Wie immer man zu der Entscheidung steht: Sie besagt, dass jegliches Entlohnungsmodell auf Basis von Zielvereinbarungen nichtig ist, sofern der Betriebsrat ihm nicht zugestimmt hat. Was folgt daraus? In betroffenen Unternehmen können der Betriebsrat oder einzelne Mitarbeiter jederzeit die Einstellung der leistungsorientierten Entlohnung verlangen. Ab dem Moment sind jene Gehälter zu zahlen, die vor der Umstellung gegolten haben – und zwar auch dann, wenn sie niedriger sind als die durch Prämien aufgefetteten neuen Bezüge. Wer bereits Prämien bezogen hat, braucht diese aber nicht zurückzuzahlen, weil der Arbeitgeber sich nicht zu seinen Gunsten auf die Nichtigkeit der Vereinbarung berufen kann.

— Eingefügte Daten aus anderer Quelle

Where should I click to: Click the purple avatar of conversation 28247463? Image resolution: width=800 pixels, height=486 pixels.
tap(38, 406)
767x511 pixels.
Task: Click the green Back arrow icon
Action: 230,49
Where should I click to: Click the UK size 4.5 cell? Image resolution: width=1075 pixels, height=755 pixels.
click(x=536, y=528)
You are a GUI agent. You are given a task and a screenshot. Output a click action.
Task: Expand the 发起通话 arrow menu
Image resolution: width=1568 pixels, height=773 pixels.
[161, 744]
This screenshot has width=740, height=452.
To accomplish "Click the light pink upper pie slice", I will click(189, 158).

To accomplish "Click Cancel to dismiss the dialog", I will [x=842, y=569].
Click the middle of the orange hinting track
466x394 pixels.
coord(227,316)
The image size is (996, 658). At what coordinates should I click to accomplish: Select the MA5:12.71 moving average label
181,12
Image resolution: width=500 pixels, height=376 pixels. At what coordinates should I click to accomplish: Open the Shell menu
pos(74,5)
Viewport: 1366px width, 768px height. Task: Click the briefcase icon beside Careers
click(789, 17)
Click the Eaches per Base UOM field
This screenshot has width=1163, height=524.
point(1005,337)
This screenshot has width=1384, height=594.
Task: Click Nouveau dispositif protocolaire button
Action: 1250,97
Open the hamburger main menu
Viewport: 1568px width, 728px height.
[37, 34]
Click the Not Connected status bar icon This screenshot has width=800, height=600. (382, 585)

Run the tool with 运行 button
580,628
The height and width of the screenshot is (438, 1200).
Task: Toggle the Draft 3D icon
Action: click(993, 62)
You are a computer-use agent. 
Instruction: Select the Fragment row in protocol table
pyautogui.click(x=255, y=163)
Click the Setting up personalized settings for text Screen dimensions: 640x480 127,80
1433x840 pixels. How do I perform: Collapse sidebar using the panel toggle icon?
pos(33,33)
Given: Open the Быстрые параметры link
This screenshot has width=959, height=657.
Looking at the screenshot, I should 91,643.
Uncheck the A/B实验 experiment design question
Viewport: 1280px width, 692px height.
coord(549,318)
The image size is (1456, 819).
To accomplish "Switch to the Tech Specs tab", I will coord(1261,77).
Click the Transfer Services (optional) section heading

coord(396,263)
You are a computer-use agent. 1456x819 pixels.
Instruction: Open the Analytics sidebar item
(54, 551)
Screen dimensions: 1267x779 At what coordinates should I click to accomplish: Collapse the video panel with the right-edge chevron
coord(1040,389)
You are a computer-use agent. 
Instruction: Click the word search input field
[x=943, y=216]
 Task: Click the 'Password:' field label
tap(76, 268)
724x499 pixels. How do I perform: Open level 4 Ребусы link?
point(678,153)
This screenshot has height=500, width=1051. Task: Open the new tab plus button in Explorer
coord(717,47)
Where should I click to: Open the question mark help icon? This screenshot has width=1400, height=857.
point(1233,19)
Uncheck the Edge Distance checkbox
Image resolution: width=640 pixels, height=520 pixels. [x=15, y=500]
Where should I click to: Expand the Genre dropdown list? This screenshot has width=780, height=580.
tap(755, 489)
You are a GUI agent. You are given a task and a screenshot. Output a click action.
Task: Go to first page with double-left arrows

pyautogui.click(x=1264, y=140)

Der Arbeitgeber sollte daher überlegen, ob er nachträglich die Zustimmung des Betriebsrats einholt. Wenn die Prämien ein Mehr gegenüber dem sonst üblichen Gehalt darstellen, wird die Belegschaftsvertretung wohl nichts dagegen einzuwenden haben und der Formfehler rasch behoben sein. Denjenigen Arbeitnehmern, die Gehaltseinbußen erlitten haben, stehen Nachzahlungen zu.